Isn’t this what we’re all doing when we create? We slide our hands, wrists, and forearms down our throats and back up through our nasal cavities to cup the base of our brains, unraveling the tangle of electric pink matter. We pull it out, in one long strand, through our mouths and proffer it. Look at this, we say. Somewhere in that string of you is a whole solar system. I think of the way scholars refer to Kafka’s “universe,” as if each work of fiction was a different episode forming a singular plotline, the genealogy of another reality discrete from our own, as if writing was a wormhole, sharing the particular timbre and hue of the artist’s interiority with the rest of us. I imagine Noah Purifoy’s ghost wandering the environments by night, haunting the labyrinths built to contain it.

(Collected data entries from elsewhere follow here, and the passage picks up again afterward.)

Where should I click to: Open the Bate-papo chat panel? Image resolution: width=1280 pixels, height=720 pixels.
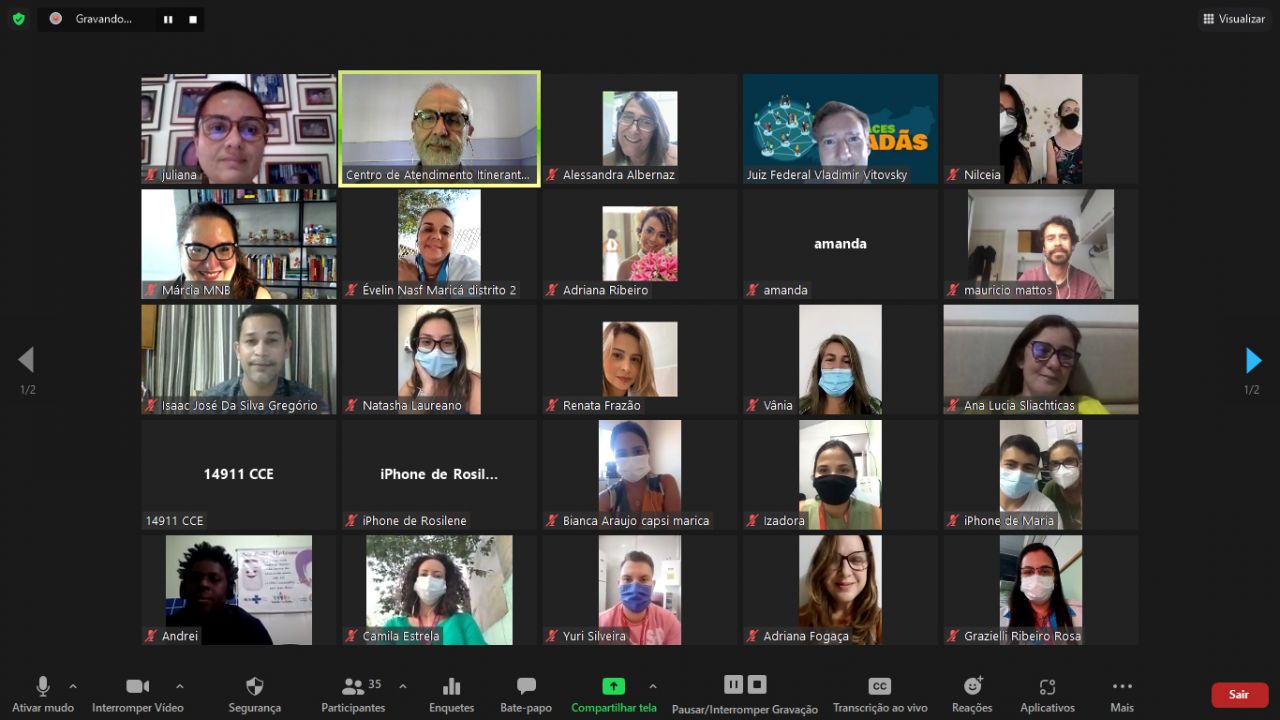(x=526, y=694)
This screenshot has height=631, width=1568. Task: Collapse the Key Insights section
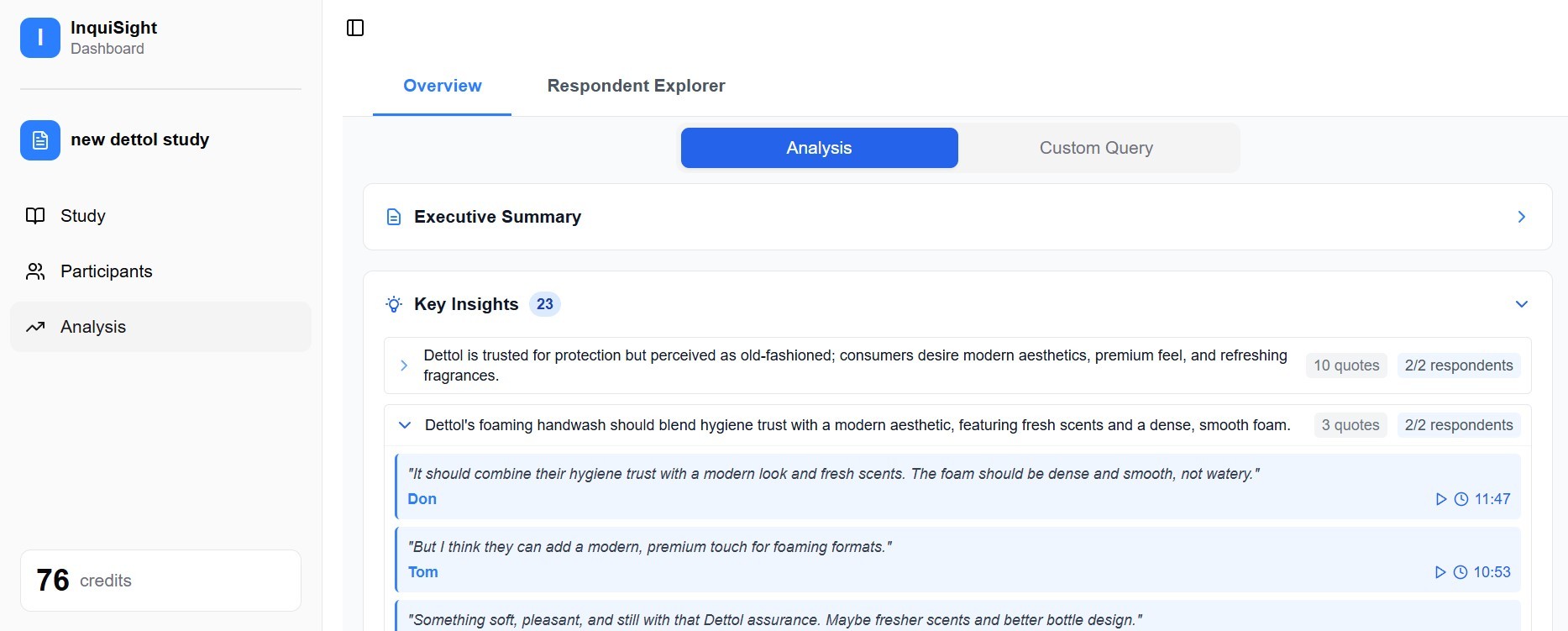(1521, 304)
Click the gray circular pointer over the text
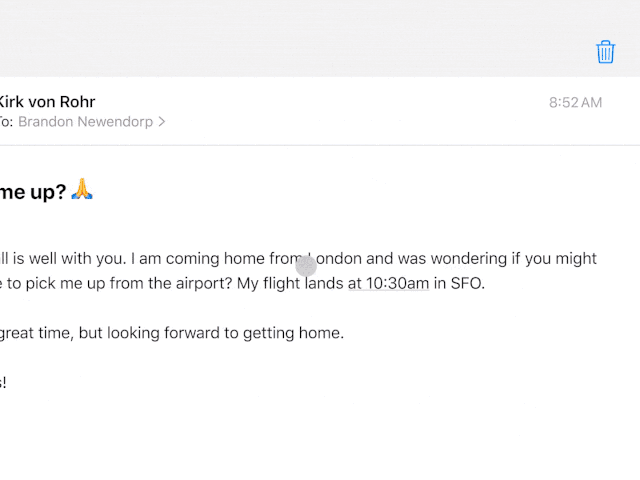640x480 pixels. pos(307,266)
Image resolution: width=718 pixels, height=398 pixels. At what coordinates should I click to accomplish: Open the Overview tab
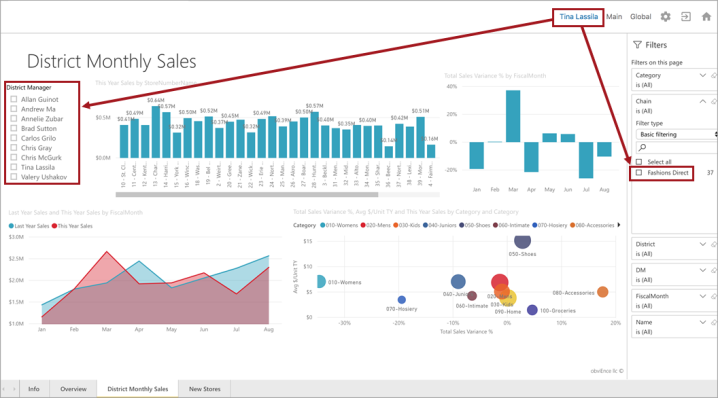pos(73,389)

For the contemporary artist-shaman, the price of the magic of creation is pretty steep. Insanity, Foucault explains, is a societally constructed malady. We made up the line between sane and insane. Reality within civilization isn’t necessarily some hard and fast objective truth about the world, but simply the code of conduct and set of beliefs to which we all subscribe. A loss of connection to reality isn’t a loss of connection to the world, but to other humans. It’s a loss of the common language of culture that binds us all together—the rules of your world are not the rules of everyone else’s anymore. The ultimate goal of art, I suppose, is to chart the unfamiliar territory beyond the scope of that language, to translate the untranslatable into something that can be digested and shared. I’m not sure if this is possible. When I think about Noah Purifoy I think about someone who sacrificed community and the possibility of happiness among other people for work that deeply fulfilled him. Maybe he gets all that missed connection posthumously, when disciples trek out to Joshua Tree for communion with his work. Me, I’d like to feel that before I die.

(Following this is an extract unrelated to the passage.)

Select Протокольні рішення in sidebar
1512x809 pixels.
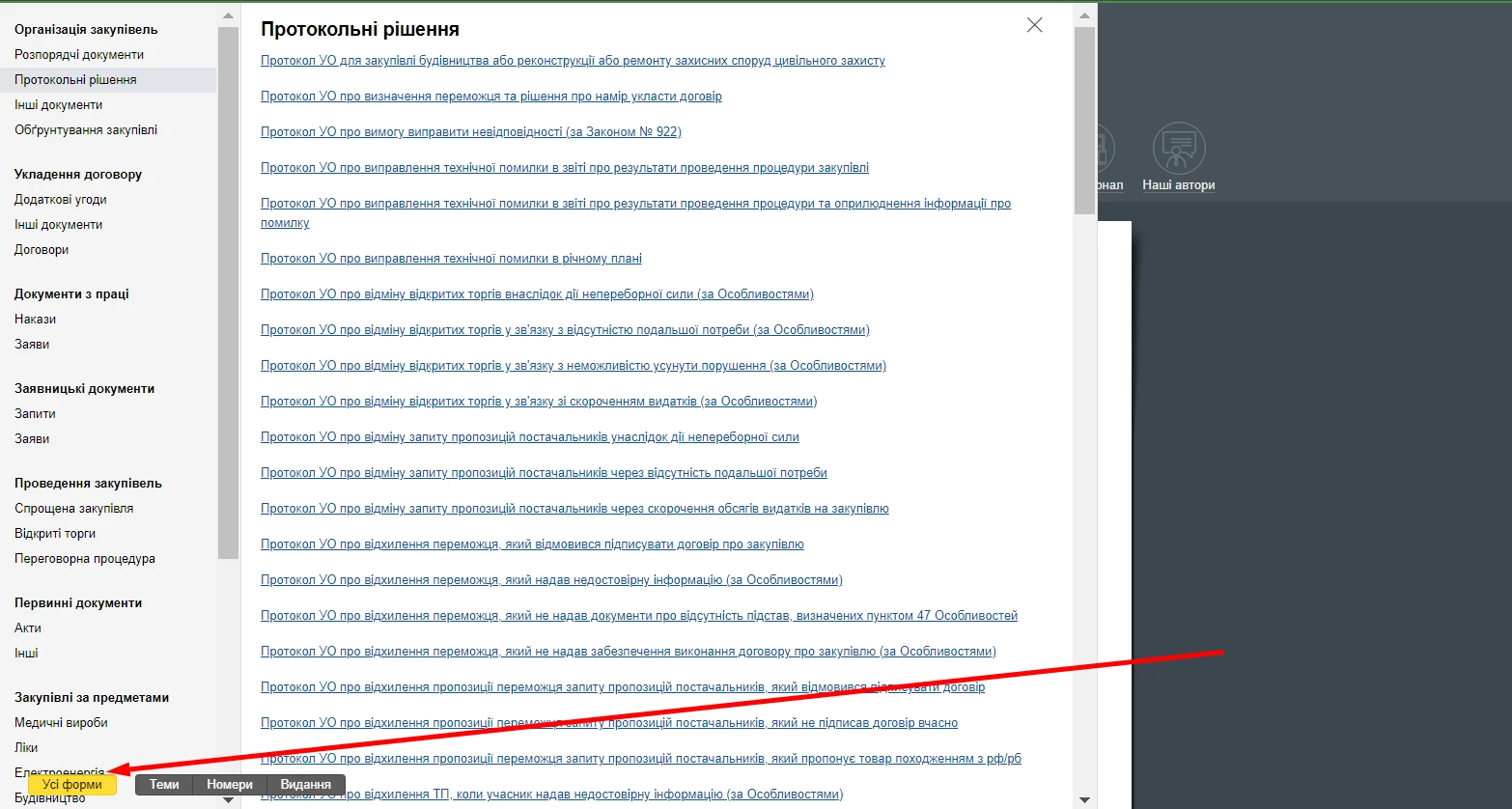pyautogui.click(x=75, y=80)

Art Farm is a cult: it’s isolated, it’s insular and out of circulation, but it’s a living culture like anything else. We just operate in a different kind of currency. We don’t talk in pounds and pesticides and profits, but in citronella candles and brushstrokes and hickeys. It’s not stabilized against the dollar, and its so-called value fluctuates wildly.

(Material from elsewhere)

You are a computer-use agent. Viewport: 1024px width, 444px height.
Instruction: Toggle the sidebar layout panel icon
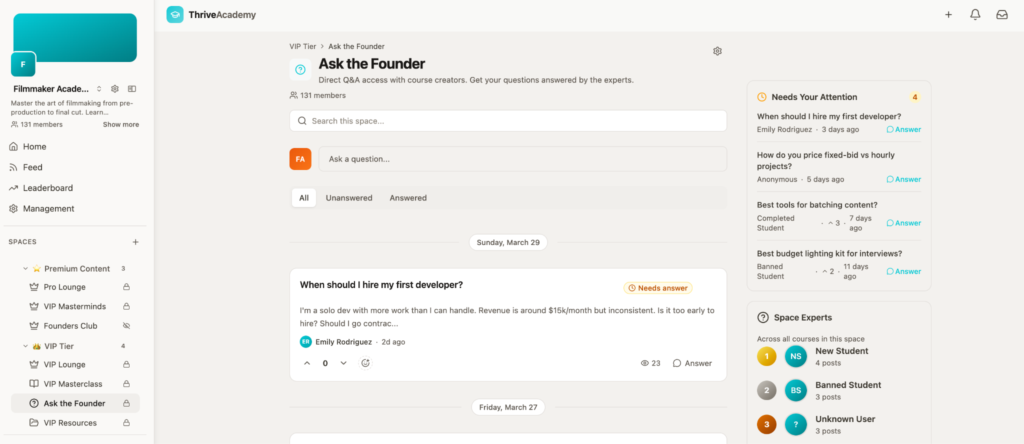pyautogui.click(x=131, y=89)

Another of my favorite myths that Joseph Campbell tells to Bill Moyers on that PBS program is the story of the young boy who has a vision in which he realizes “the central mountain is everywhere.” Campbell explains:
The center [of the world], Bill, is right where
you’re sitting. And the other one is right
where I’m sitting… What you have here is
what might be translated into raw individual-
ism, you see, if you didn’t realize that the cen-
ter was also right there facing you in the other
person. You are the central mountain, and the
central mountain is everywhere.
The middle of the world is at the heart of a Nebraska barn piled with thirty years of accumulated debris. The middle of the world is in every ear of glyphosate-proof corn that has ever graced the Earth, in every Monsanto executive, in the amputated tip of Ted’s missing finger. It is here, with you, as you read this, and it is here with me as I write this however many weeks prior. It’s not going anywhere.